* What the task asks: Leave out the images and set down the records below exactly.

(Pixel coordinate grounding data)
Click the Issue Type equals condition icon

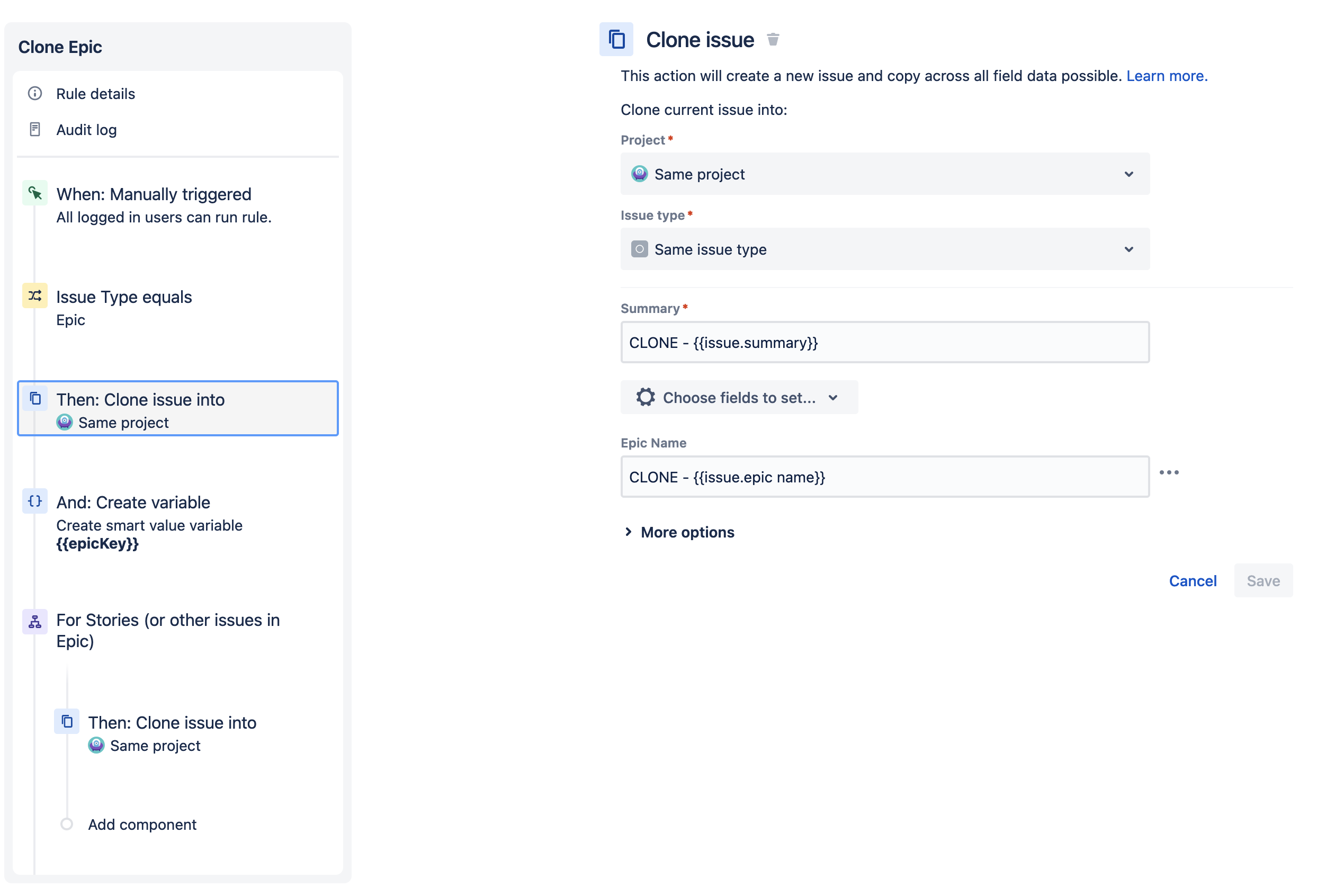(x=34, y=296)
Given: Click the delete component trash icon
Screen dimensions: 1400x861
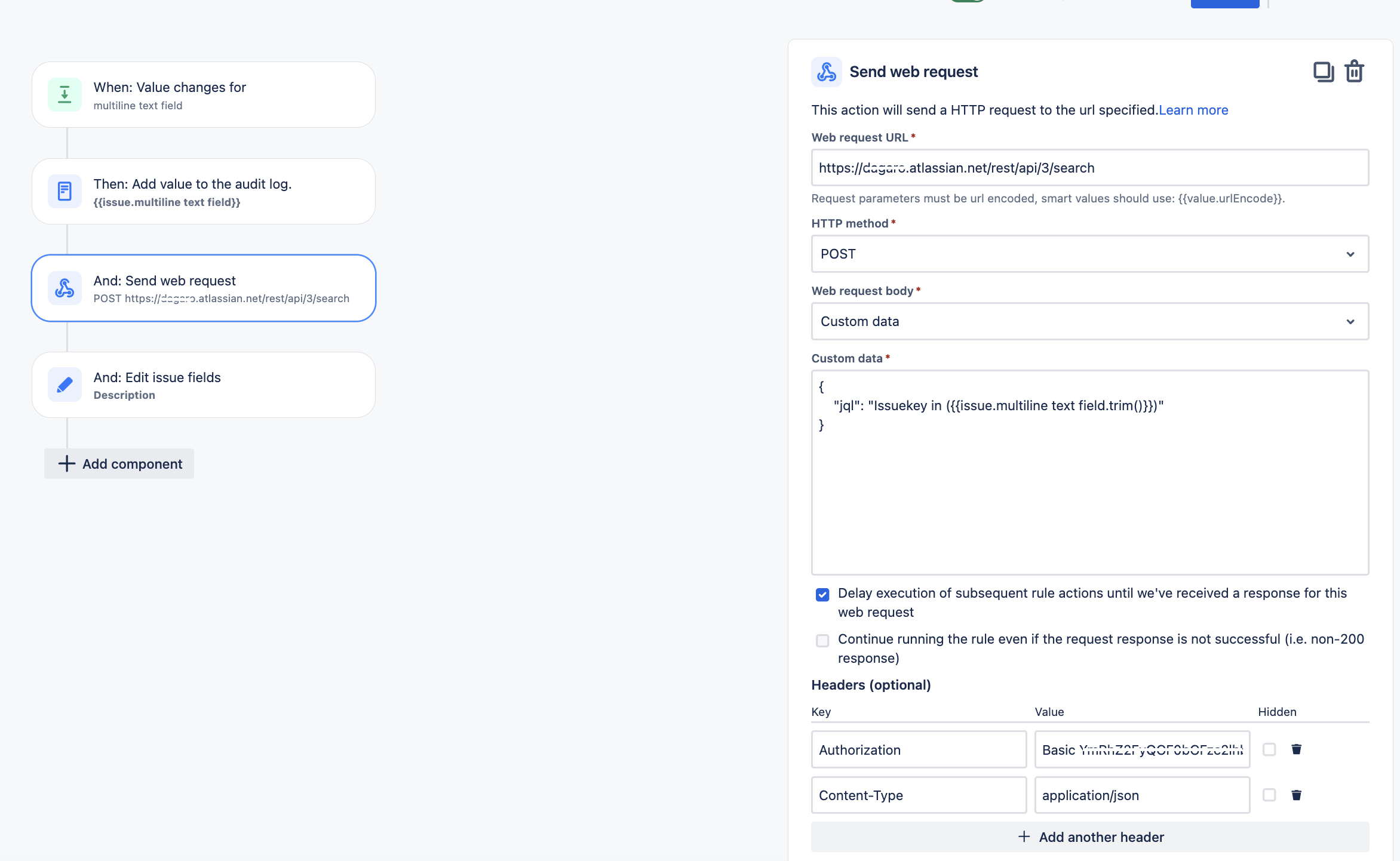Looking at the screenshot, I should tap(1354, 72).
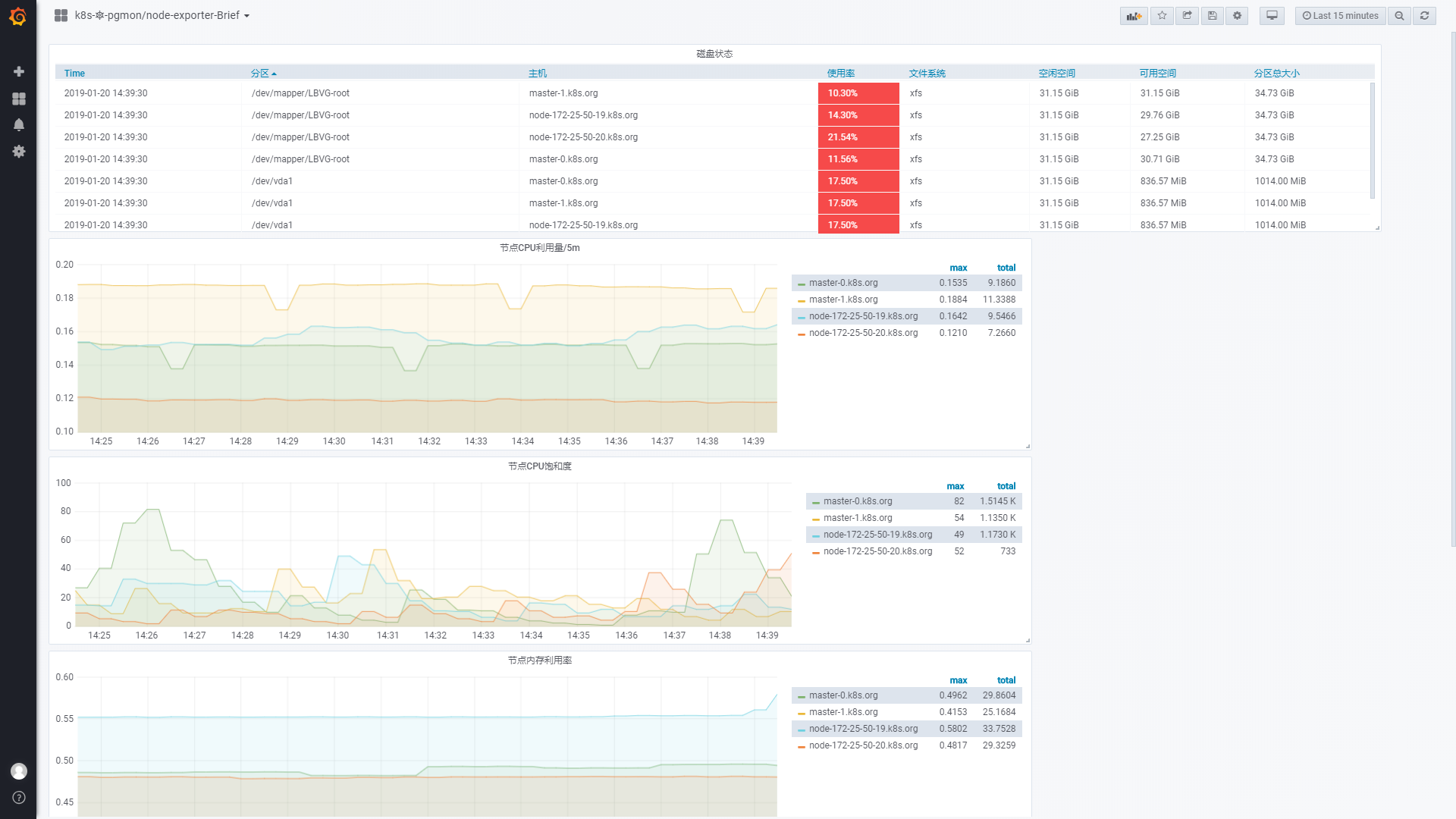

* Task solution:
Click the Issue Type equals condition icon

(x=34, y=296)
Given: Click the delete component trash icon
Screen dimensions: 1400x861
Looking at the screenshot, I should tap(1354, 72).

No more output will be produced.